Tomatoes can either be ripened on the vine or be picked before and left to ripen off the vine. It is recommended that you use scissors or secateurs to cut off your tomatoes with a small amount of stem at the top to avoid damaging the fruit.
If you are ripening your tomatoes off the vine, harvest time should ideally occur when the fruit is a mature green with a first flush of colour. If ripening indoors, it’s recommended that you keep them in a cupboard or paper bag.
With runner beans, the general advice is to start harvesting them when they are 15-20cm long but the most important thing is to harvest them before the beans swell. It is essential that runner bean pods are picked regularly to prevent pods reaching maturity as if this happens the plant will stop flowering and producing pods. Another bonus of picking regularly is that your plants will continue to crop for 8 weeks or more!
Broad beans should be picked when the pods are 7.5cm long and can be eaten raw (please do remember to remove the husk!) or cooked whole. The scar on the bean should still be white or green when harvested otherwise the beans will be very tough.
As with runner beans, peas need to be picked regularly otherwise the plant will stop producing pods, you’ll know when the pods are ready as they will be well filled.
You can find a delicious recipe for Risoni with broad beans, bacon and garlic on The Curve’s seasonal recipe page.
Carrots should be ready for harvesting around 12-16 weeks after the seeds are sown. You can pull them up as soon as you think they are big enough to eat, however, it is important that all carrots are pulled up before the ground begins to freeze in the winter but luckily, you can store carrots in the fridge for around 2-4 weeks.

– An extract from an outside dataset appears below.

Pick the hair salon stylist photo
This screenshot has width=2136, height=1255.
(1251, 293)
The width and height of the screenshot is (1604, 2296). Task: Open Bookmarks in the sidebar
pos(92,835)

According to the BBC, Beetroots are generally ready to be harvested when their roots are between the size of a golf ball and a tennis ball which should be about 90 days after sowing.
If you are wondering what to do with your harvested beetroot, The Curve has a really interesting seasonal recipe for beetroot brownies, we’re intrigued!
Planning for winter
It is important that anything you plan to grow over winter has time to establish by the time the cold weather arrives so now is the perfect time to start thinking about what you might want to grow. Some of the plants we recommend you to try this winter are;
Spinach – sow in August for leaves that will harvest over the winter and well into summer. Remember to remove the flowers to prevent the crop going to seed.
Turnips – sow in August for late autumn crop, you can also eat the leaves.
Peas and broad bean shoots – remember it’s not just the actual beans that you can eat, you can also eat the shoots in salads etc. you should sow these at the end of October.
Sorrell – sow in August, this will produce leaves all year round once established.
Onions – if you are growing onions, you will have to be patient. Onions that are sowed in early autumn won’t be ready until next summer.